Il testo della proposta di legge si riduce a due soli brevi paragrafi aggiuntivi rispetto all’articolo 580 del codice penale:

  • Art.1
    «Chiunque, con qualsiasi mezzo, anche per via telematica, determina o rafforza l’altrui proposito di ricorrere a pratiche di restrizione alimentare prolungata idonee a procurare l’anoressia o la bulimia o ne agevola l’esecuzione, è punito con la reclusione fino ad un anno. Se il reato di cui al primo comma è commesso nei confronti di una persona minore degli anni quattordici o di una persona priva della capacità di intendere e di volere, si applica la pena della reclusione fino a due anni».
  • Art.2
    «Al fine di contrastare la diffusione tra i minori di messaggi divulgati tramite la rete telematica, suscettibili di rappresentare, per il loro contenuto, un concreto pericolo di istigazione al ricorso a pratiche di restrizione alimentare prolungata idonee a provocare e a diffondere l’anoressia o la bulimia, con decreto del Ministro dell’interno, di concerto con il Ministro del lavoro, della salute e delle politiche sociali, sentite le associazioni maggiormente rappresentative a livello nazionale dei fornitori di connettività alla rete internet, sono stabiliti i criteri e le modalità per impedire l’accesso ai siti che diffondono tali messaggi».

La bozza non approfondisce ulteriormente quest’ultima indicazione, mentre è proprio nei “criteri” e nelle “modalità” che si nasconde la bontà o la debolezza di simile norma.
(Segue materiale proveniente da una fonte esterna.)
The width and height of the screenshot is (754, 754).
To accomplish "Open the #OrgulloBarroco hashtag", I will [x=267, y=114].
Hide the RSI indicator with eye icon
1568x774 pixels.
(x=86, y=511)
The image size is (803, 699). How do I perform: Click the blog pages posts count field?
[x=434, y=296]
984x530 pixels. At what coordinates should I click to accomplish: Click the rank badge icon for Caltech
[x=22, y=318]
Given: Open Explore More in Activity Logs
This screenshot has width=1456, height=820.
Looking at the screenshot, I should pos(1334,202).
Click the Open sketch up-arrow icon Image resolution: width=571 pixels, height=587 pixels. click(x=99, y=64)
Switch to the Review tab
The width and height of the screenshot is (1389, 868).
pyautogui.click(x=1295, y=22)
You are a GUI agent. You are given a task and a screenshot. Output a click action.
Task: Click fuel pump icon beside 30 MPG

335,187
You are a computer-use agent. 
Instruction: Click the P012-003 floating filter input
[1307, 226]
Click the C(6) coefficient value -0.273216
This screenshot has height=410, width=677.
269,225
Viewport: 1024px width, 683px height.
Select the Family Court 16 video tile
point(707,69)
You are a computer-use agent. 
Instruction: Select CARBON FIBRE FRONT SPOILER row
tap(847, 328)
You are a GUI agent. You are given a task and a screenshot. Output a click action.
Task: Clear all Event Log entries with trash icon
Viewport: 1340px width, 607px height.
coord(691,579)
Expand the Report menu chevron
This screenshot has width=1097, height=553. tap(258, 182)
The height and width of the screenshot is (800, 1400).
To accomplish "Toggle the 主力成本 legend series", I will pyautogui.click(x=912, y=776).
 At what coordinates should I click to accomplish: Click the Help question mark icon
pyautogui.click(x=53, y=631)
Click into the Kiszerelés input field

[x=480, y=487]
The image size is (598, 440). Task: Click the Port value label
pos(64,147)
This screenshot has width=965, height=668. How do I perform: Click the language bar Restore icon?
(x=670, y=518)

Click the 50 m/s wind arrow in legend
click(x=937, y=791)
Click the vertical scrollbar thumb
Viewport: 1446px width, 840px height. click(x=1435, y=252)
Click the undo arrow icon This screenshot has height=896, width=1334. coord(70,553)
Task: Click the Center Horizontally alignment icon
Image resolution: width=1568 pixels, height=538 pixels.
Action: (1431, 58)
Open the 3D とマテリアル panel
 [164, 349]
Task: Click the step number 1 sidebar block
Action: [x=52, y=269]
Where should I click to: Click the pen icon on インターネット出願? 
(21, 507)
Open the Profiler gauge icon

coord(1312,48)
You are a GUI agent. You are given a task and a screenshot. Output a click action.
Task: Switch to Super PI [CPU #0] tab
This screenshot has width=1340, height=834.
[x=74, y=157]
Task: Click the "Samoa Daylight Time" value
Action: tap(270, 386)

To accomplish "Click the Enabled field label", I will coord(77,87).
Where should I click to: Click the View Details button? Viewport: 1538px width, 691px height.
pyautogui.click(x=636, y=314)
La proposta è stata assegnata alla Commissione Giustizia, ove verrà ricevuta da uno dei proponenti il testo medesimo: l’on. Enrico Costa. In commissione si possono notare altresì nomi come quelli degli onorevoli Di Pietro e Cassinelli, entrambi dimostratisi sensibili ai problemi della rete in più di una occasione. Nel frattempo ha già fatto pervenire la propria posizione anche l’Adiconsum, secondo cui il filtraggio non è una soluzione: «Pensare di filtrare i contenuti dei siti che operano nel nostro paese è una pia illusione e rischia tra l’altro di non raggiungere l’obiettivo di una reale persecuzione dei responsabili dei reati. I veri criminali, infatti, sono in grado di eludere facilmente i vari filtri. In merito, quindi, alla proposta 1965 Lorenzin-Costa […] Adiconsum chiede di potenziare i due strumenti istituzionali già all’uopo preposti: Polizia Postale e Nucleo speciale frodi telematiche (GAT) della Guardia di Finanza. Adiconsum, in particolare, ha già potuto toccare con mano l’efficacia del Nucleo della Guardia di Finanza che a seguito di nostra segnalazione e denuncia alla Magistratura ha provveduto in soli 15 gg. al sequestro e alla chiusura dei siti da noi segnalati».